- [Extracted entries]
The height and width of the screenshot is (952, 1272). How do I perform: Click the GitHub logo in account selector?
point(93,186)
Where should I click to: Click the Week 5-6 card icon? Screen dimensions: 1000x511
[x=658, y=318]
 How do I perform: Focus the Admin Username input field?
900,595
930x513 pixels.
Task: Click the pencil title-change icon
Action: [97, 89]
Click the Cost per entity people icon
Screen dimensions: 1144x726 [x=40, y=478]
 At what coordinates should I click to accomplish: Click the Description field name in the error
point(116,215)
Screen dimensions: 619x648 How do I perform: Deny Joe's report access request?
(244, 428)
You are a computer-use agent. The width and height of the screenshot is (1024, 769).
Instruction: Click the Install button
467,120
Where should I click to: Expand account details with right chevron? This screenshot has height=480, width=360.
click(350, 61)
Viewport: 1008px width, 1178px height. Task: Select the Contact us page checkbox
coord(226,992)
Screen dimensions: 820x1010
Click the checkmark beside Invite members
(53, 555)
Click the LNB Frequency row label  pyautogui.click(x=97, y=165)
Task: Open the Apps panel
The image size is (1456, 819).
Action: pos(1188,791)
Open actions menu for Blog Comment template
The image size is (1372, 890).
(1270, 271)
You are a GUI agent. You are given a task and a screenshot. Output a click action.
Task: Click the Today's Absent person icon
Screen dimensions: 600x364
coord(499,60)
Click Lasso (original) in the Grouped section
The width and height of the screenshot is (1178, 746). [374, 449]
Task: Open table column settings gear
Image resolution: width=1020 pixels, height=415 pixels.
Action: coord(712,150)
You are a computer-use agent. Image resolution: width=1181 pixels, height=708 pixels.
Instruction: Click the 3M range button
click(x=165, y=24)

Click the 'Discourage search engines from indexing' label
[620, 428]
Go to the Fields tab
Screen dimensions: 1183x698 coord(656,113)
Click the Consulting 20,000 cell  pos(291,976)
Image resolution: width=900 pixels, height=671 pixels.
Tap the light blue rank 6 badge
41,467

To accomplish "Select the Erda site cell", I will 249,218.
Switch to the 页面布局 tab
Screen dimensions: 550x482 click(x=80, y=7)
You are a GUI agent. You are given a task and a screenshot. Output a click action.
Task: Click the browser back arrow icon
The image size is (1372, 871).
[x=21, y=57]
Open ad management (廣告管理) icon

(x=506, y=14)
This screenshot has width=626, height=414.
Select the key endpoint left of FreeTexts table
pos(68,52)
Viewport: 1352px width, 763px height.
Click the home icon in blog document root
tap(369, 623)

- [Exercise aim]
Only an exact retyping of the full data will do.

- [Result for this exercise]
The height and width of the screenshot is (952, 1272). How do I perform: Click the GitHub logo in account selector?
point(93,186)
Where should I click to: Click the Week 5-6 card icon? Screen dimensions: 1000x511
[x=658, y=318]
 How do I perform: Focus the Admin Username input field?
900,595
930x513 pixels.
Task: Click the pencil title-change icon
Action: [97, 89]
Click the Cost per entity people icon
Screen dimensions: 1144x726 [x=40, y=478]
 At what coordinates should I click to accomplish: Click the Description field name in the error
point(116,215)
Screen dimensions: 619x648 How do I perform: Deny Joe's report access request?
(244, 428)
You are a computer-use agent. The width and height of the screenshot is (1024, 769).
Instruction: Click the Install button
467,120
Where should I click to: Expand account details with right chevron? This screenshot has height=480, width=360.
click(350, 61)
Viewport: 1008px width, 1178px height. Task: Select the Contact us page checkbox
coord(226,992)
Screen dimensions: 820x1010
Click the checkmark beside Invite members
(53, 555)
Click the LNB Frequency row label  pyautogui.click(x=97, y=165)
Task: Open the Apps panel
The image size is (1456, 819).
Action: pos(1188,791)
Open actions menu for Blog Comment template
The image size is (1372, 890).
(1270, 271)
You are a GUI agent. You are given a task and a screenshot. Output a click action.
Task: Click the Today's Absent person icon
Screen dimensions: 600x364
coord(499,60)
Click Lasso (original) in the Grouped section
The width and height of the screenshot is (1178, 746). [374, 449]
Task: Open table column settings gear
Image resolution: width=1020 pixels, height=415 pixels.
Action: coord(712,150)
You are a computer-use agent. Image resolution: width=1181 pixels, height=708 pixels.
Instruction: Click the 3M range button
click(x=165, y=24)

Click the 'Discourage search engines from indexing' label
[620, 428]
Go to the Fields tab
Screen dimensions: 1183x698 coord(656,113)
Click the Consulting 20,000 cell  pos(291,976)
Image resolution: width=900 pixels, height=671 pixels.
Tap the light blue rank 6 badge
41,467

To accomplish "Select the Erda site cell", I will 249,218.
Switch to the 页面布局 tab
Screen dimensions: 550x482 click(x=80, y=7)
You are a GUI agent. You are given a task and a screenshot. Output a click action.
Task: Click the browser back arrow icon
The image size is (1372, 871).
[x=21, y=57]
Open ad management (廣告管理) icon

(x=506, y=14)
This screenshot has width=626, height=414.
Select the key endpoint left of FreeTexts table
pos(68,52)
Viewport: 1352px width, 763px height.
Click the home icon in blog document root
tap(369, 623)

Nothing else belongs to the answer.